Assignment>
Word for word, write out all the entries below, omitting every picture.

Collected data>
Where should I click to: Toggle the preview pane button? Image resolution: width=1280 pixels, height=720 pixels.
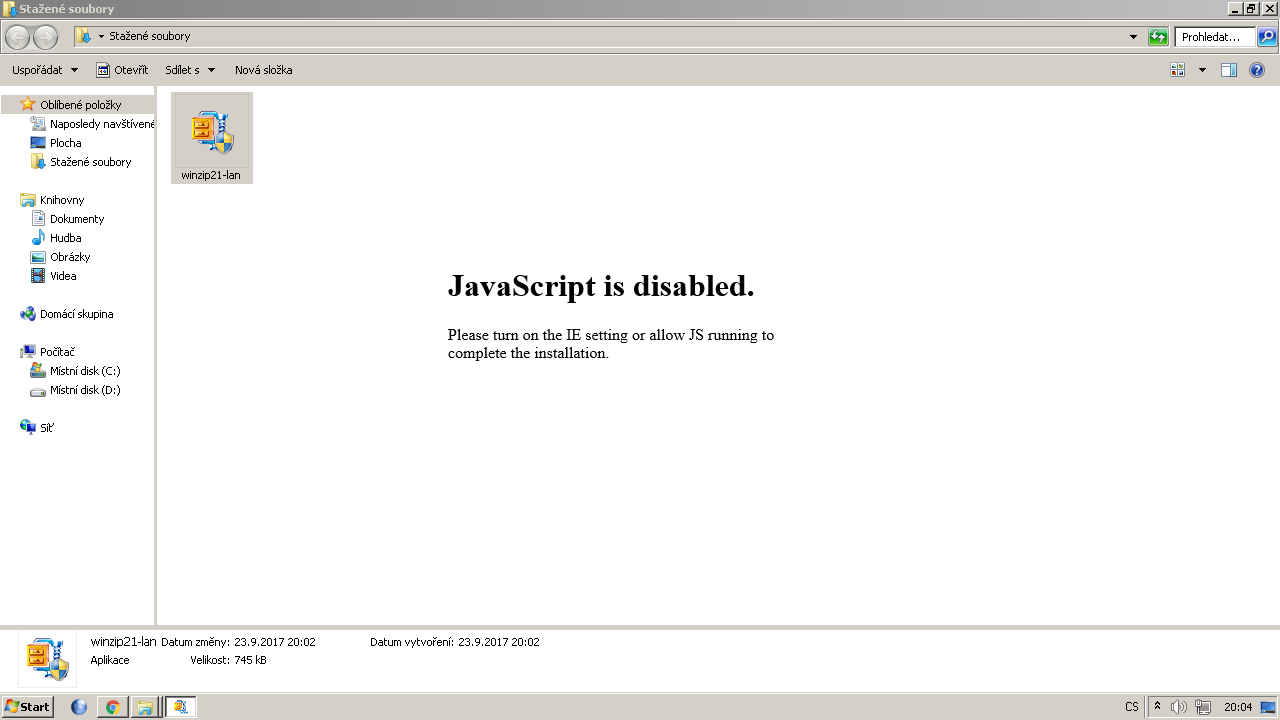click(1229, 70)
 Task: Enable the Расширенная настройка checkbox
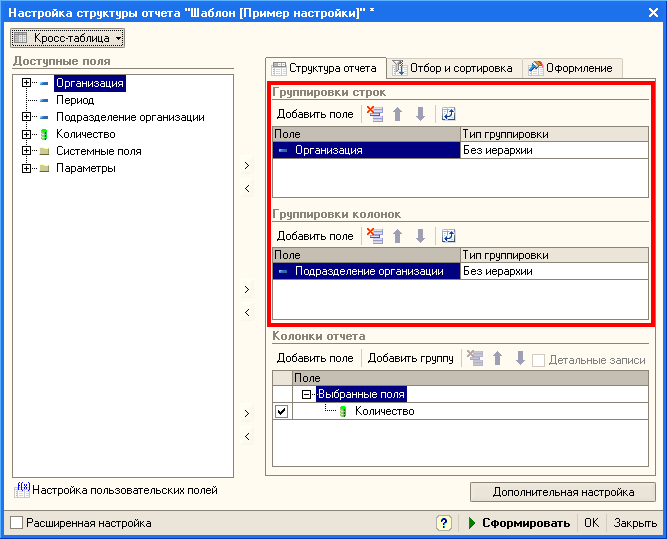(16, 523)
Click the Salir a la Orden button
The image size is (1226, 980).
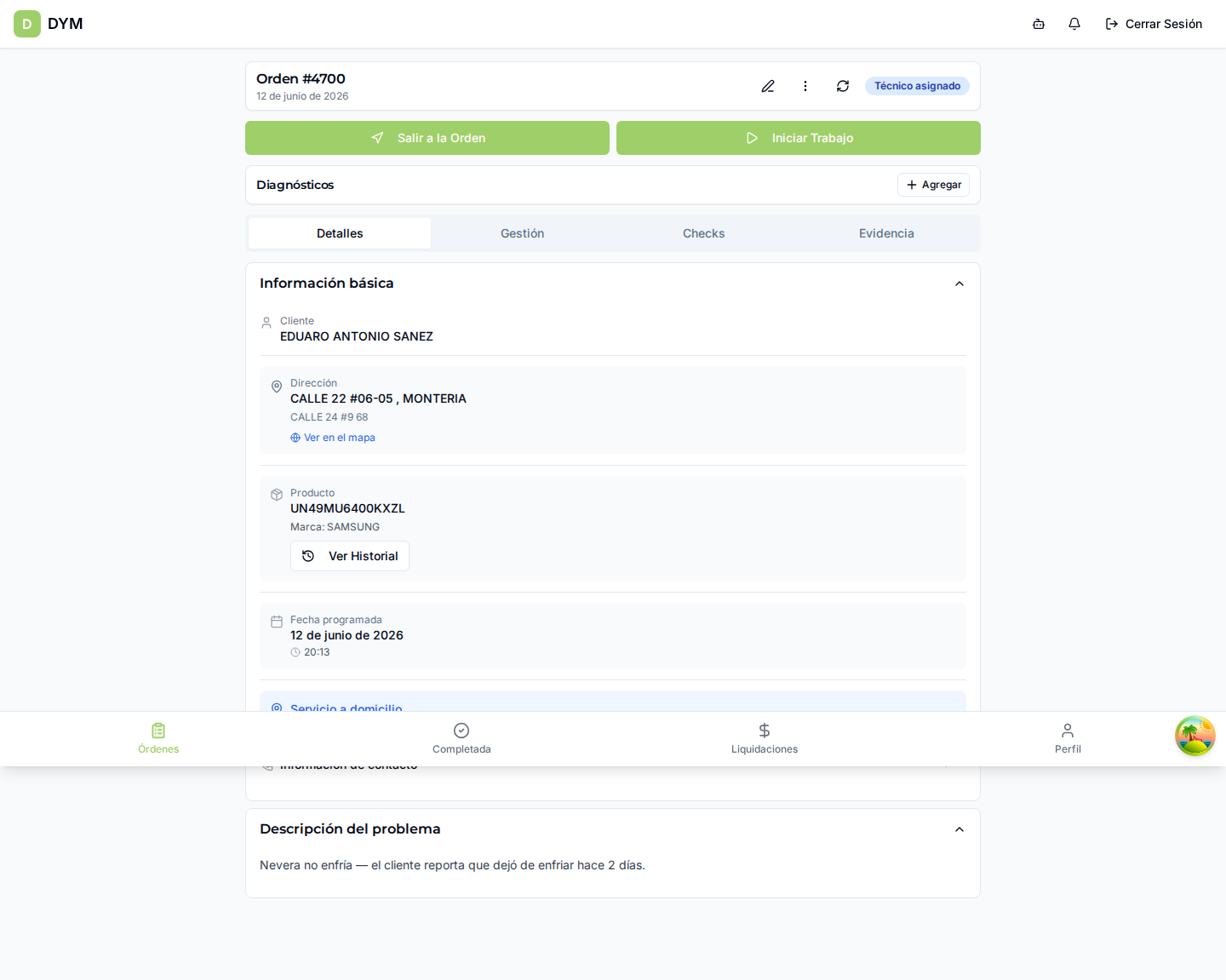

Exercise output>
Where should I click to: Toggle the preview pane button? Image resolution: width=1280 pixels, height=720 pixels.
click(1229, 70)
 Task: Enable the Расширенная настройка checkbox
(16, 523)
Click the Salir a la Orden button
The image size is (1226, 980).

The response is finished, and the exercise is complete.